Supplied information:

★ ★ ★

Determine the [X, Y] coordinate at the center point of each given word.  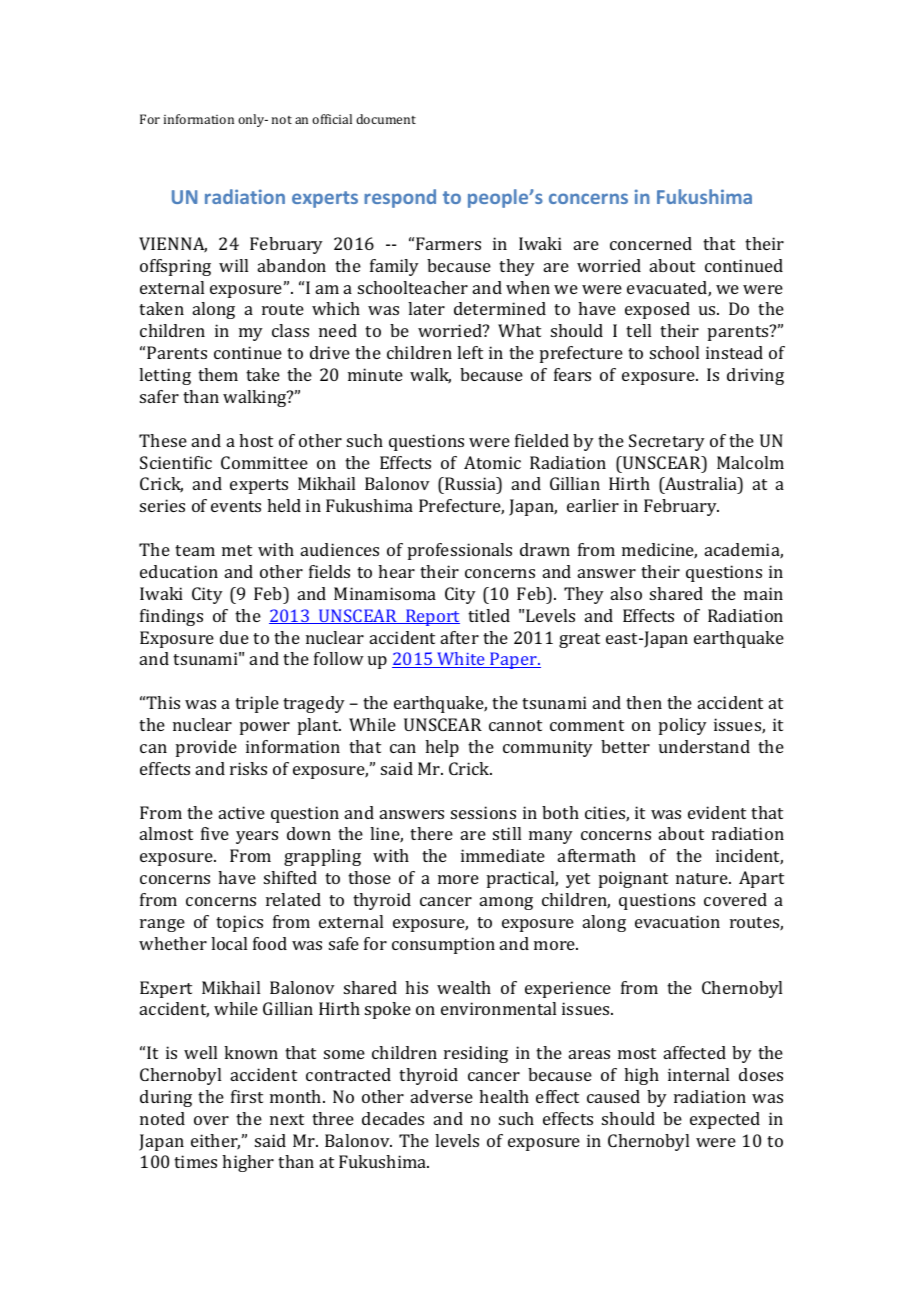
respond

★ ★ ★

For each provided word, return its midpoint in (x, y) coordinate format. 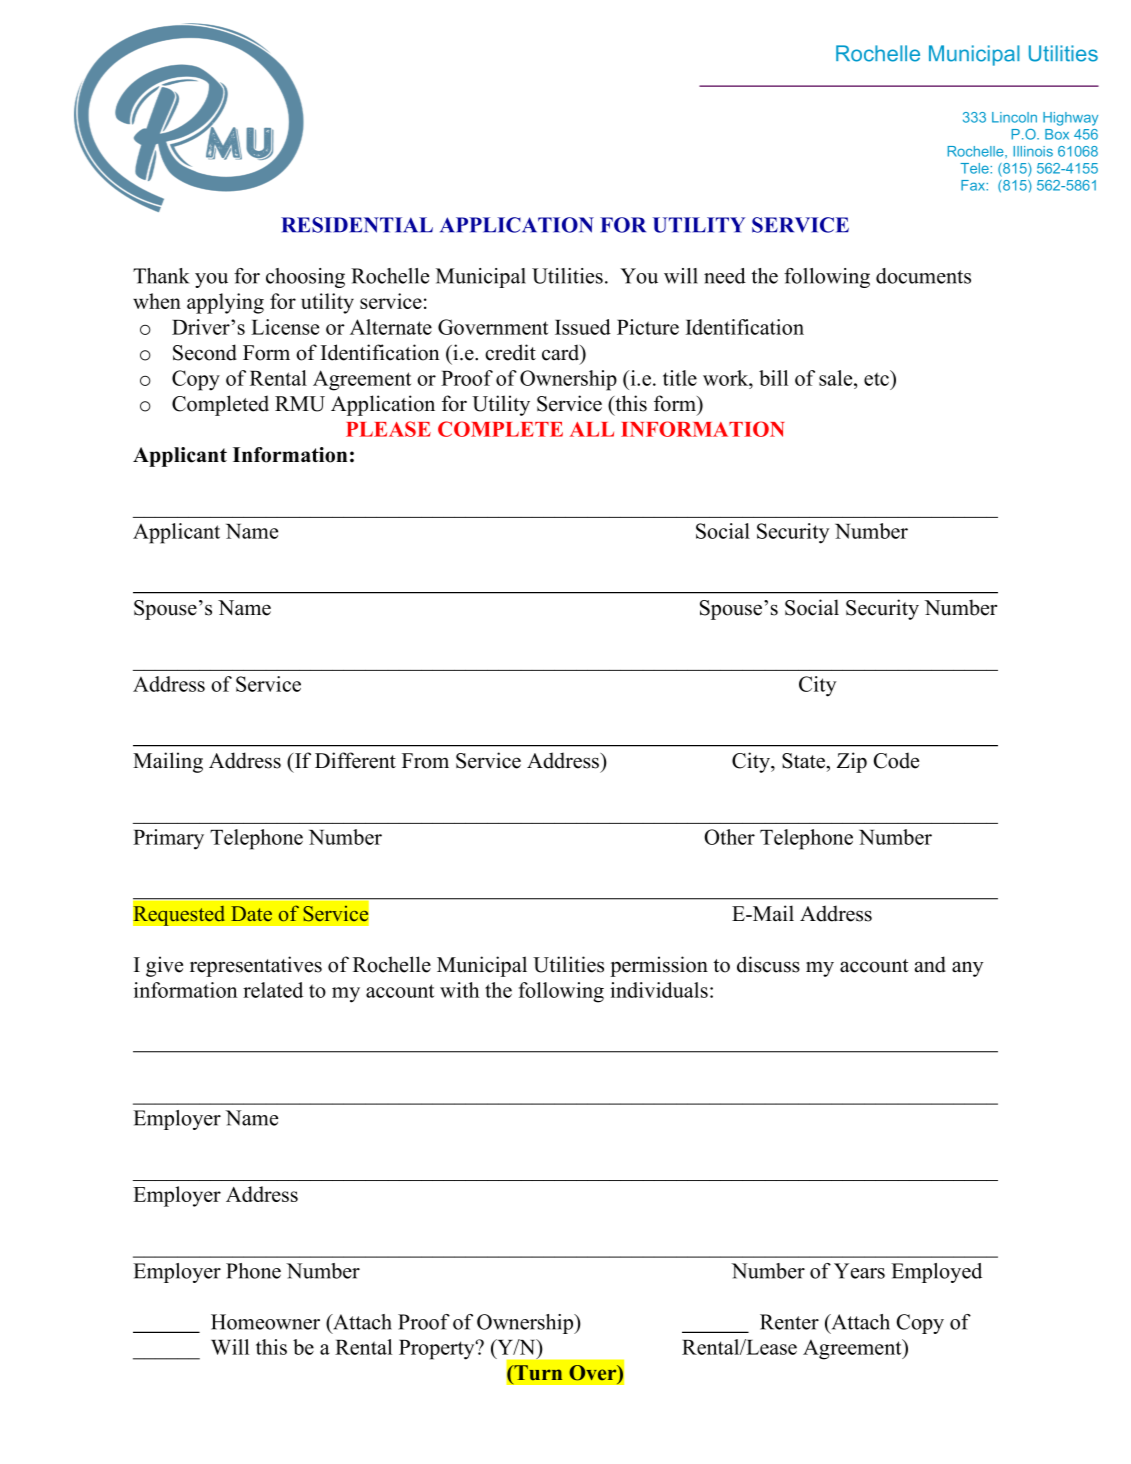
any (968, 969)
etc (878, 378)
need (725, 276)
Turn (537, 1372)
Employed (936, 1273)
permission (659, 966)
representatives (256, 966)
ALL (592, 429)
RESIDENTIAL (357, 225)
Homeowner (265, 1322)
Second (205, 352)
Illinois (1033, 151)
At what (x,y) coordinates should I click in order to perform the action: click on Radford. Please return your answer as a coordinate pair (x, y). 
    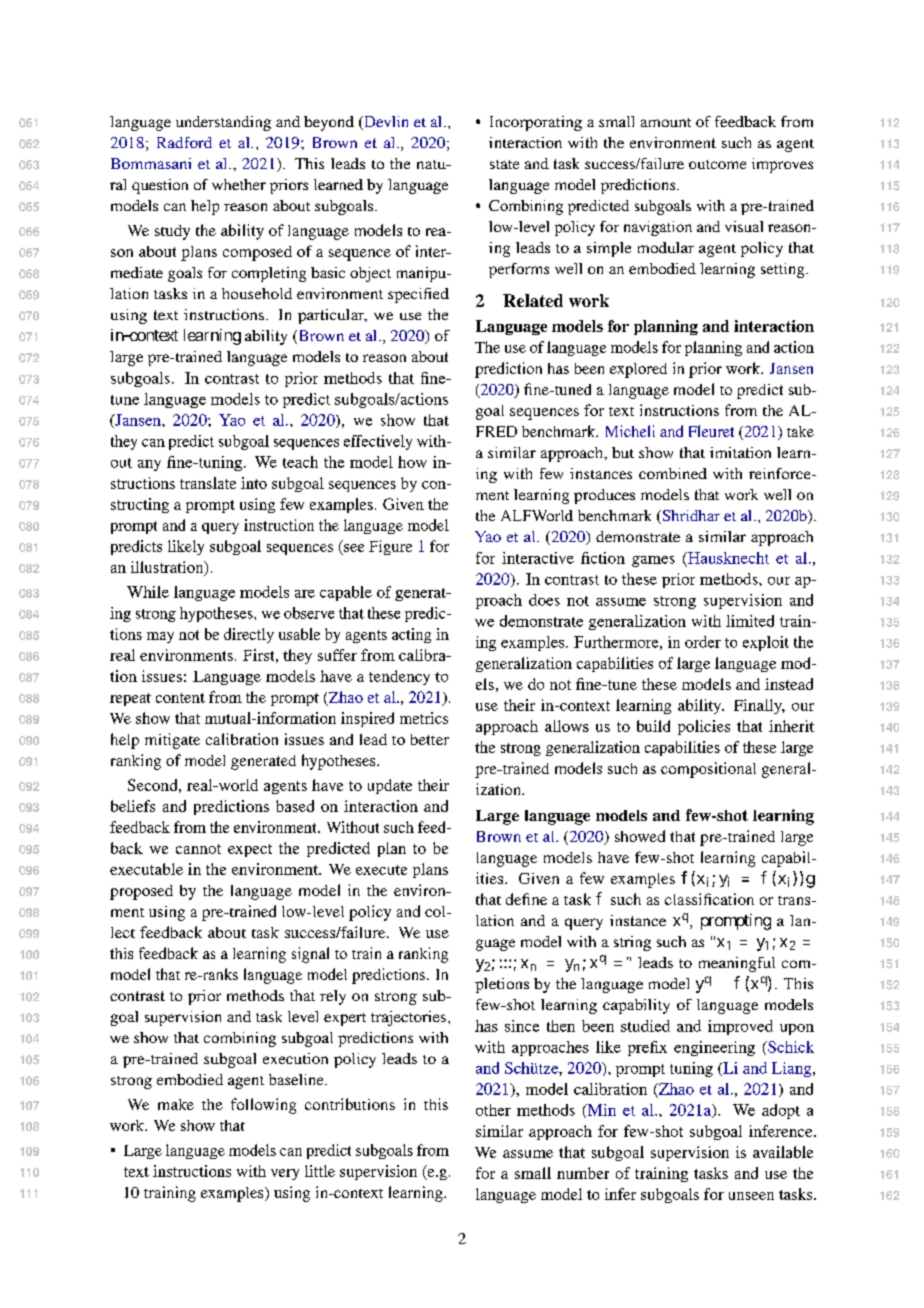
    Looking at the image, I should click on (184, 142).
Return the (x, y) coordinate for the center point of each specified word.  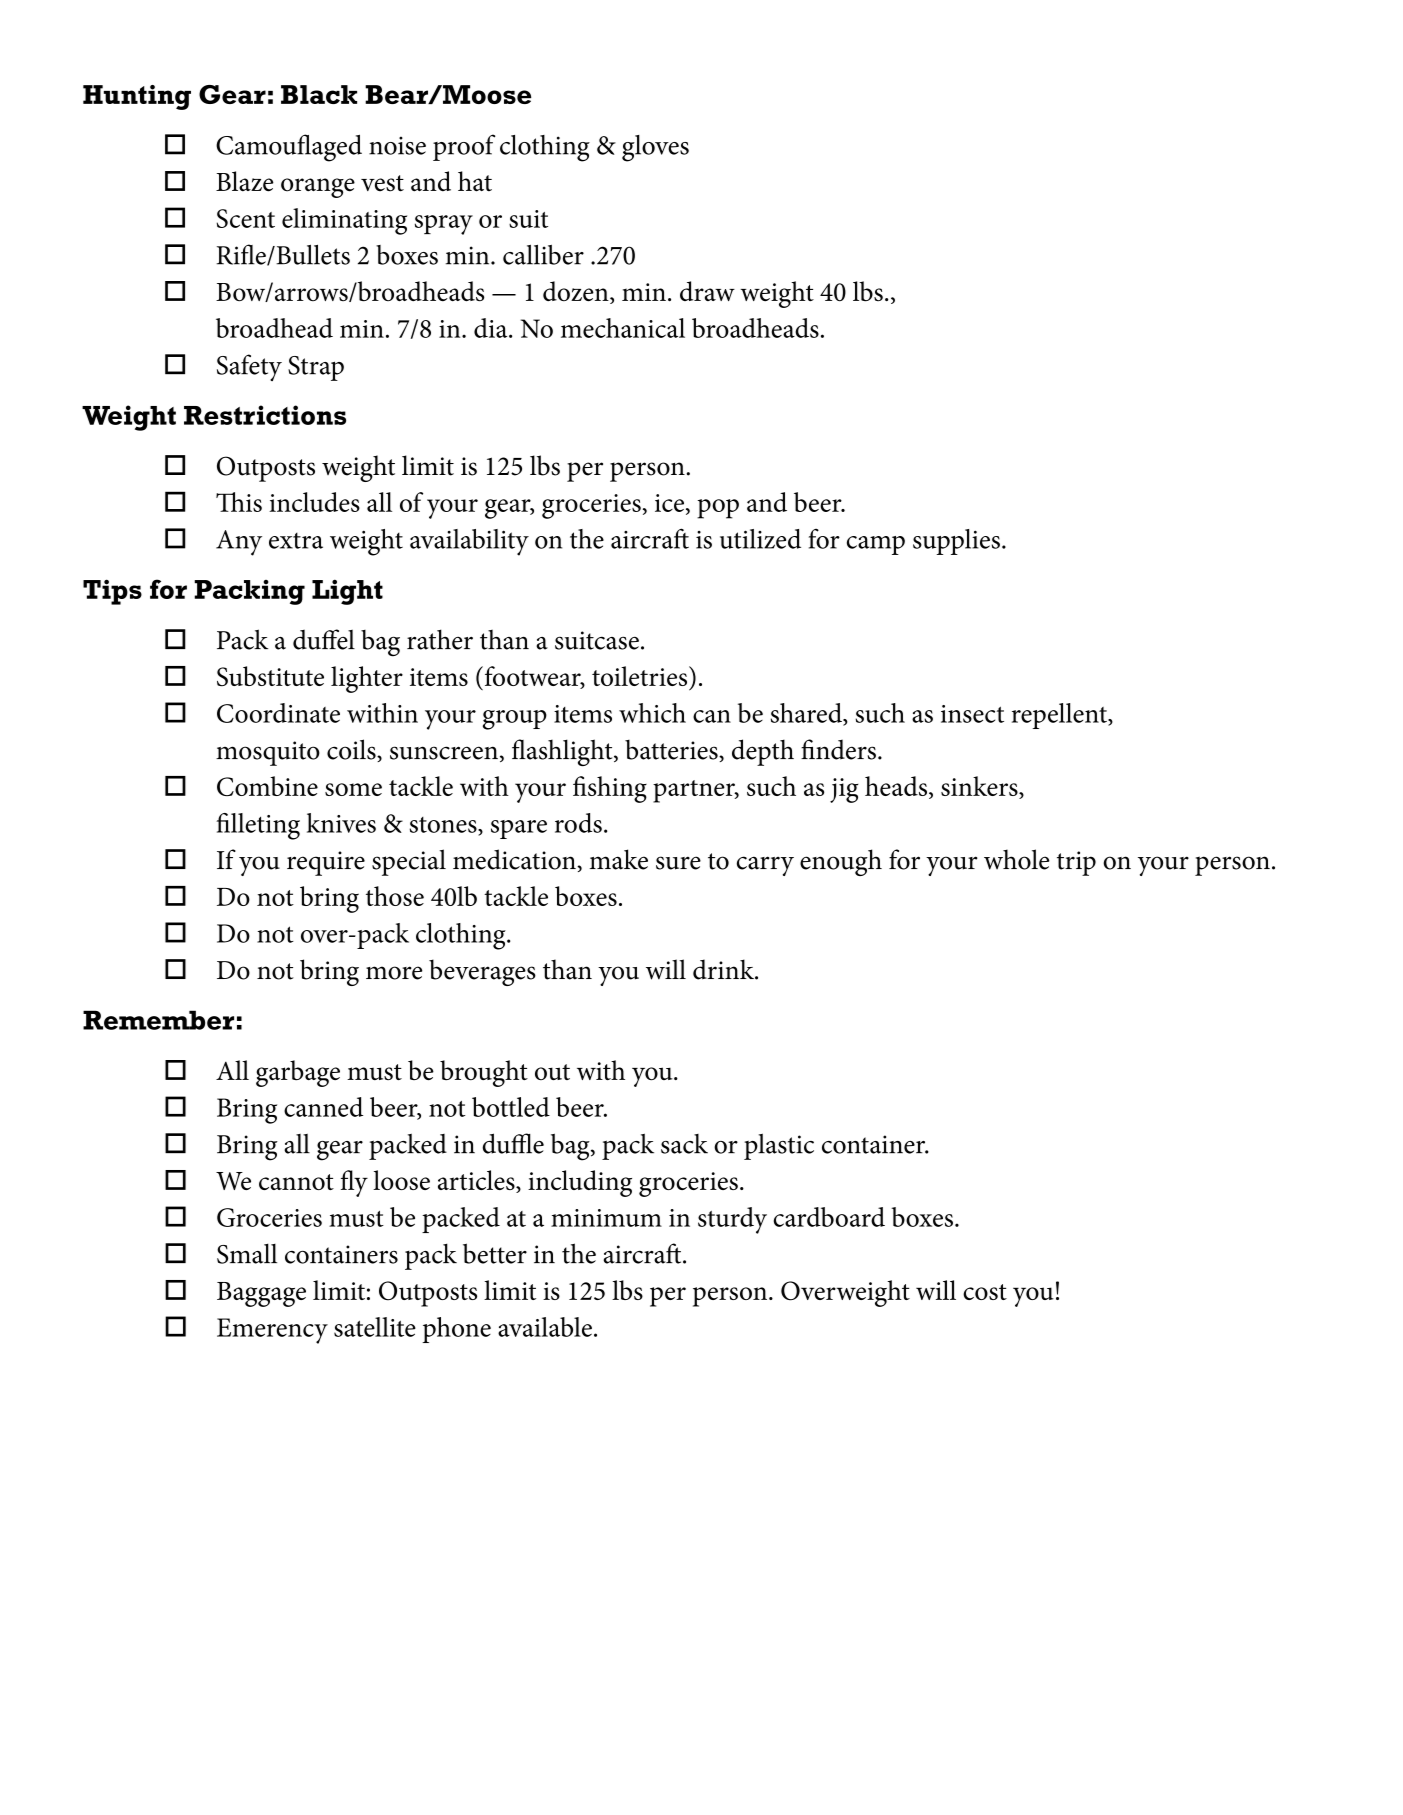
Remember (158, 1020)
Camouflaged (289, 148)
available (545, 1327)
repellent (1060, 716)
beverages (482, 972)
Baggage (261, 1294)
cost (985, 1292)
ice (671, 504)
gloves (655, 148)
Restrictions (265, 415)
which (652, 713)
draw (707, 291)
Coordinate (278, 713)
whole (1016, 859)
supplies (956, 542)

★ ★ ★

Copy out word for word the part of the listing that starts with the line containing "RESIDENTIAL (357, 225)" and ends with the line containing "Looking at the", both of those lines included, and omit the pictures.

Problem solution:
RESIDENTIAL (357, 225)
Homeowner (265, 1322)
Second (205, 352)
Illinois (1033, 151)
At what (x,y) coordinates should I click in order to perform the action: click on Radford. Please return your answer as a coordinate pair (x, y). 
    Looking at the image, I should click on (184, 142).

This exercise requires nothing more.